L'arrêt d'un traitement maintenant artificiellement la vie
Devant la Cour, s'est posé la question de savoir si la décision d'un médecin de mettre fin à l'alimentation et l'hydratation artificielles d'un patient est contraire aux obligations découlant pour l'État de l'article 2 (droit à la vie) de la Convention (CEDH, Lambert et autres c.
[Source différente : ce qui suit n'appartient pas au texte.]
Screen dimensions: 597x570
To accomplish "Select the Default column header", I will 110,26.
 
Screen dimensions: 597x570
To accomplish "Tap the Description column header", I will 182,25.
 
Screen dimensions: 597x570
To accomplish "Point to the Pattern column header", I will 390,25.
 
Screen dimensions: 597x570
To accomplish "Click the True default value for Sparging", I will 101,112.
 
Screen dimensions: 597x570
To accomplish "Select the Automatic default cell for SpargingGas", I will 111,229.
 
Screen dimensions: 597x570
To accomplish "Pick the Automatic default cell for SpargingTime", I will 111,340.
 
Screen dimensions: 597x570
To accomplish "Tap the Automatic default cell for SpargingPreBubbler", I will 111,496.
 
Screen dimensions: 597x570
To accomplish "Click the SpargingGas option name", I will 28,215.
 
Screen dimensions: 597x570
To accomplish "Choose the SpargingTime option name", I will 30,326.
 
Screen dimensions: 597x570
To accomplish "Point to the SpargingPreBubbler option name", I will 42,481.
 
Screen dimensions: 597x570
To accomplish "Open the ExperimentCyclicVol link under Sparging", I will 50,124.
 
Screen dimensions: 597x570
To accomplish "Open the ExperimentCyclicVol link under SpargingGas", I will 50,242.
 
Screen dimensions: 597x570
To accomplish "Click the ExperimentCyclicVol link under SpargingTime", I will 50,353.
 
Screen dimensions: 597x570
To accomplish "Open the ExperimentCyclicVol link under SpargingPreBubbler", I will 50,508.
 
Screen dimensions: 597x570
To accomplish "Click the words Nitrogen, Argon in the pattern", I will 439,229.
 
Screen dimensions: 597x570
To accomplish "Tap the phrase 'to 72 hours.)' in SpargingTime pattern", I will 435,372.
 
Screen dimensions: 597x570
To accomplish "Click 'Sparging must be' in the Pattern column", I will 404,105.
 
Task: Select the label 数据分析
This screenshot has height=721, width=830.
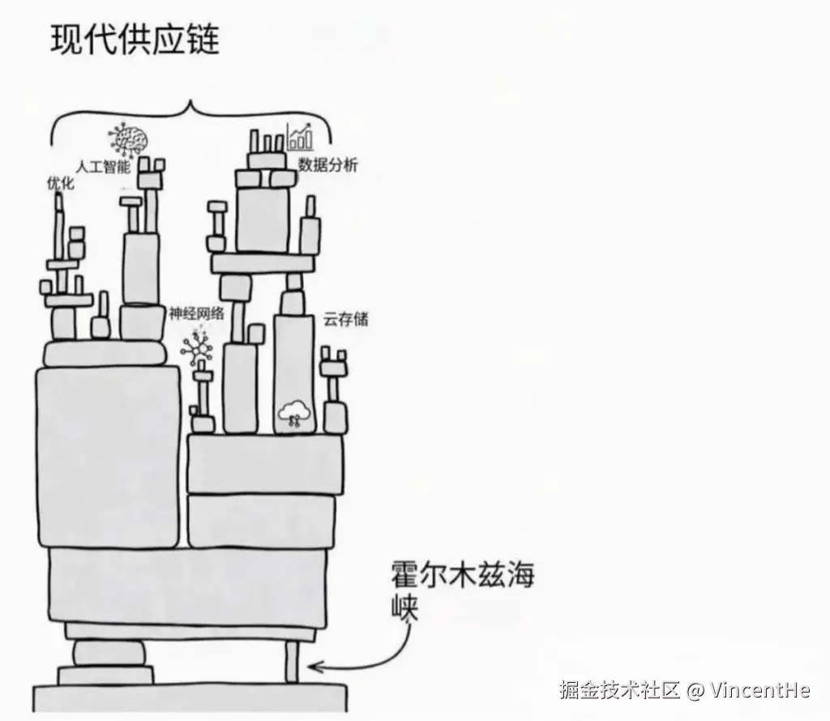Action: [327, 165]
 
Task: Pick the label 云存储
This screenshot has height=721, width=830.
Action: [345, 319]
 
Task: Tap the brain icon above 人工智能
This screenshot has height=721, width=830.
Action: [127, 139]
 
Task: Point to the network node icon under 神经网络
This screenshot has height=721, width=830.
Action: [196, 348]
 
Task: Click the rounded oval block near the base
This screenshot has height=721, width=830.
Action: [109, 652]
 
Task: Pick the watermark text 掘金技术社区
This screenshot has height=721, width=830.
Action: [620, 690]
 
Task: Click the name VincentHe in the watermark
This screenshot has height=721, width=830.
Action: [759, 690]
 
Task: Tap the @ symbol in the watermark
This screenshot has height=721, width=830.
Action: [695, 690]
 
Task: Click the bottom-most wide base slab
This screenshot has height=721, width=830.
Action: [190, 699]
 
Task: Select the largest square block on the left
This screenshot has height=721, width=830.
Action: [107, 456]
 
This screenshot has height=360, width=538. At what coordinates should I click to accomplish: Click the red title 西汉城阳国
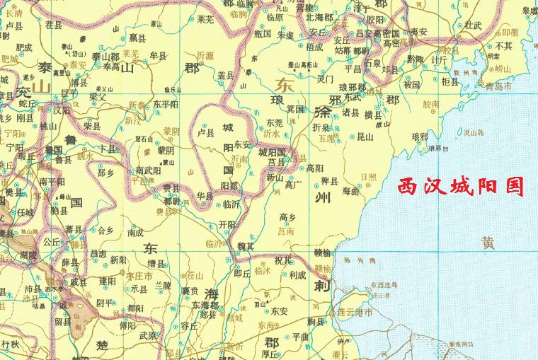(x=460, y=187)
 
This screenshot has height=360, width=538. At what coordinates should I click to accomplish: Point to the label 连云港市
(x=356, y=311)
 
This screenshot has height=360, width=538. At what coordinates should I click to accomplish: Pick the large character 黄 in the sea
(x=488, y=243)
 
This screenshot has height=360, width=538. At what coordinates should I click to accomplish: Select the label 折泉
(x=320, y=128)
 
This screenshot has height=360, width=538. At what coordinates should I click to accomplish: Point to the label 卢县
(x=206, y=132)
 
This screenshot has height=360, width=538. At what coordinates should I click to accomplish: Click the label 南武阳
(x=148, y=170)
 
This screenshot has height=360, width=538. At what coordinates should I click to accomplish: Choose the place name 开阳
(x=227, y=223)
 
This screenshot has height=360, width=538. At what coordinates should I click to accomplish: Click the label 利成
(x=297, y=275)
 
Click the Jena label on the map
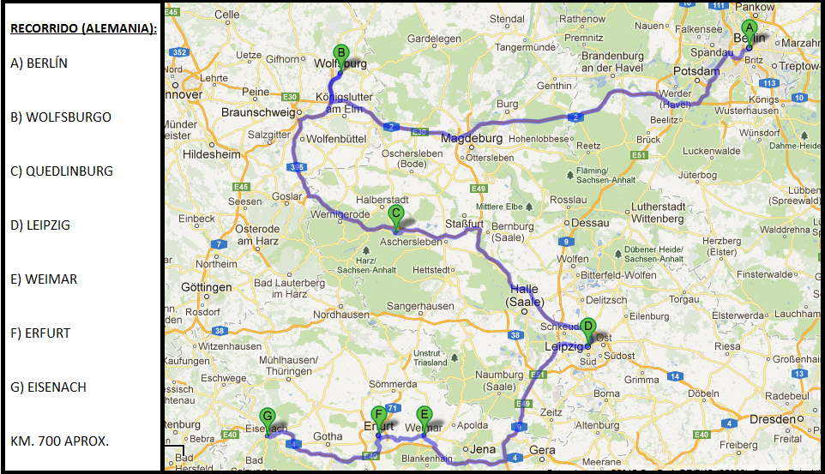[x=483, y=448]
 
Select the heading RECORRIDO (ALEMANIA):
[x=83, y=28]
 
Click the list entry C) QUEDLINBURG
[x=62, y=171]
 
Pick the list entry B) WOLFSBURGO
[x=61, y=117]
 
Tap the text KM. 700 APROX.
[x=59, y=441]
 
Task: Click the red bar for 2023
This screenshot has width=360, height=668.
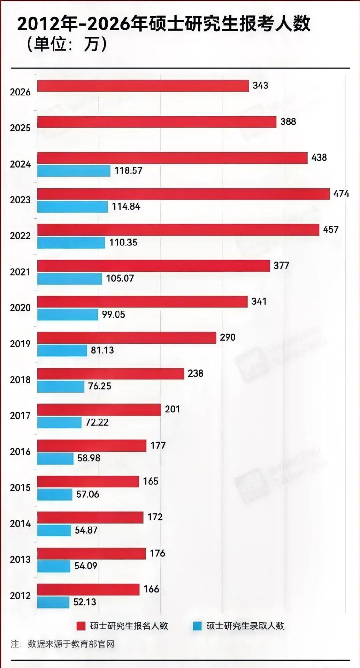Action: pos(183,194)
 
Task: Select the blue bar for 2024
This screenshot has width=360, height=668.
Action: pos(74,171)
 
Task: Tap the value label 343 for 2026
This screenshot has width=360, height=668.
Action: pos(260,86)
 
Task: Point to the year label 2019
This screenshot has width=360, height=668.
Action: pos(20,344)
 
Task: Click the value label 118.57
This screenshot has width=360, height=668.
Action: pos(128,171)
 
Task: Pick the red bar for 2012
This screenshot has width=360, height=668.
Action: pos(88,590)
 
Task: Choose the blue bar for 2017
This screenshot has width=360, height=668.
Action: pos(59,422)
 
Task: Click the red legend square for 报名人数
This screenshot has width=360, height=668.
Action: pos(81,626)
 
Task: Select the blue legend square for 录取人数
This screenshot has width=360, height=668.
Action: pos(197,626)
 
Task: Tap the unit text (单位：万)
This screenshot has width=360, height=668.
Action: pos(66,44)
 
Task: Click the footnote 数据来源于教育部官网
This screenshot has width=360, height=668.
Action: pos(71,644)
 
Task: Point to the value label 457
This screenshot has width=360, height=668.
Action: pos(331,230)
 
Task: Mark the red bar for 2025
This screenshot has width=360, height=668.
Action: pos(157,122)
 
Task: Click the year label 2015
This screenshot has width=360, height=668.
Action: pos(20,488)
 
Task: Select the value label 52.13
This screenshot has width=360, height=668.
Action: pos(85,602)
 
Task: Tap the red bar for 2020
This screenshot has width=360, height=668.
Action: pos(142,302)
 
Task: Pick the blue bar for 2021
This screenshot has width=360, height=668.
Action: pos(69,279)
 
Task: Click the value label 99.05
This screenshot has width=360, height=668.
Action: pos(113,314)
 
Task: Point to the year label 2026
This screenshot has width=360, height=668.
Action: pos(20,92)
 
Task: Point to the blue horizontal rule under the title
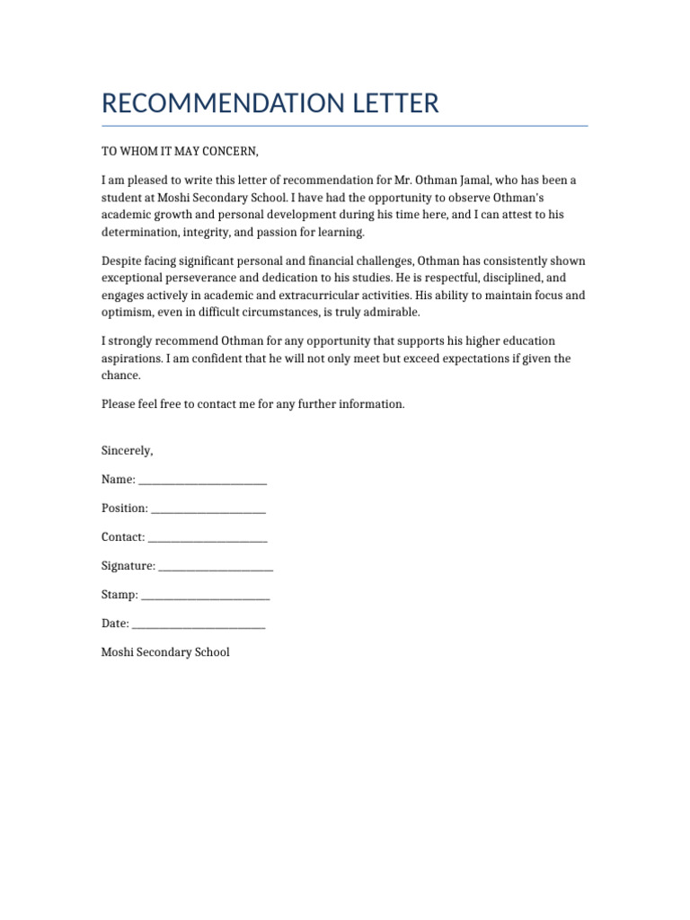click(x=344, y=126)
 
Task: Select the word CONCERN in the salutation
click(x=230, y=151)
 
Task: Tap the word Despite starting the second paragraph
click(x=123, y=261)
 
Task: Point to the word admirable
click(x=389, y=313)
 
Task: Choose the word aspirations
click(x=131, y=358)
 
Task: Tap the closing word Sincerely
click(x=127, y=450)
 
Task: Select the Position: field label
click(x=125, y=509)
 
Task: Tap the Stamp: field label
click(x=119, y=595)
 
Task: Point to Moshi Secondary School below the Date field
click(x=165, y=652)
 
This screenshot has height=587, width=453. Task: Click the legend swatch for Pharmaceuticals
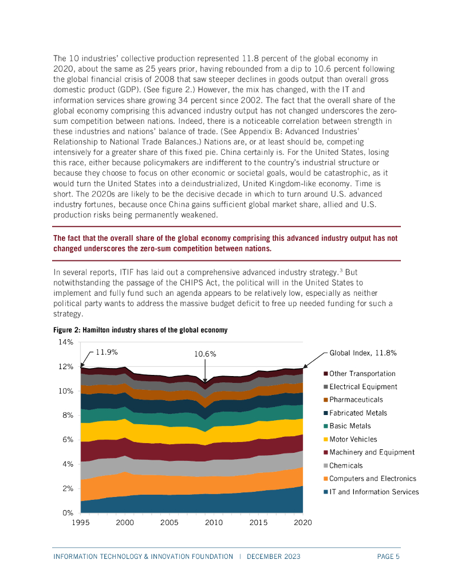325,400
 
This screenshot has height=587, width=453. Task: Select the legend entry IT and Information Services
374,492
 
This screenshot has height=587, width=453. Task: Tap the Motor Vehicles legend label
353,439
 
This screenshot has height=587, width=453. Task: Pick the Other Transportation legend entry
362,373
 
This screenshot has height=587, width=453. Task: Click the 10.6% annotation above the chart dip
205,354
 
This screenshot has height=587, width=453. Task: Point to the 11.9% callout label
107,352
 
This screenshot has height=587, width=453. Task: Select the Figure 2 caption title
140,330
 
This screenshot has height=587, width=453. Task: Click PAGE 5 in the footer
388,557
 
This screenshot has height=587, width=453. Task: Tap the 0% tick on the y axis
68,513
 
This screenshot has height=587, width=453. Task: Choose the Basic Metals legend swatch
325,426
France, le 5 juin 2015, no 46043/14).
Cour rappelle sa jurisprudence constante selon laquelle l'article 2, en consacrant « l'une des valeurs fondamentales des sociétés démocratiques qui forment le Conseil de l'Europe, impose à l'État l'obligation de s'abstenir de donner la mort « intentionnellement » (obligations négatives), mais aussi de prendre les mesures nécessaires à la protection de la vie des personnes relevant de sa juridiction (obligations positives) ».
Pour vérifier si l'Etat a respecté ses obligations positives découlant de l'article 2, la Cour prend en compte plusieurs critères posés dans les affaires Glass et Burke lorsqu'elle est saisie d'une question de l'administration ou de retrait de traitements. Elle s'intéresse notamment de l'existence - dans le droit et la pratique internes d'un cadre législatif conforme aux exigences de l'article 2 - de la prise en compte des souhaits précédemment exprimés par le requérant et par ses proches, ainsi que de l'avis d'autres membres du personnel médical et également de la possibilité d'un recours juridictionnel en cas de doute sur la meilleure décision à prendre dans l'intérêt du patient.
La Cour constate qu'il n'existe pas de consensus entre les États membres du Conseil de l'Europe pour permettre l'arrêt d'un traitement maintenant artificiellement la vie, même si une majorité d'États semble l'autoriser. Elle note également que, dans ce domaine qui touche à la fin de la vie, il y a lieu d'accorder une marge d'appréciation aux États mais que celle-ci n'est pas illimitée. C'est la raison pour laquelle elle regarde s'il y a un examen approfondi où tous les points de vue peuvent s'exprimer et où tous les aspects sont mûrement pesés en tenant compte d'une expertise médicale détaillée et d'observations générales des plus hautes instances médicales et éthiques.
Irrecevabilité
Dans plusieurs affaires liées à l'euthanasie, la Cour a déclaré les griefs irrecevables, soit à cause des incompatibilités ratione personae (CEDH, Sanles Sanles c. Espagne, le 26 octobre 2000, n° 48335/99 ; CEDH, Ada Rossi et autres c. Italie, le 16 décembre 2008, soit a cause du non épuisement des voies de recours interne (CEDH, Nicklinson et Lamb c. Royaume-Uni, le 23 juin 2015, nos 2478/15 et 1787/15) ou parce que la Cour avait considéré que l'Etat concerné n'avait pas dépassé sa marge d'appréciation (CEDH, Gard et autres c. Royaume-Uni, le 27 juin 2017, no 39793/17).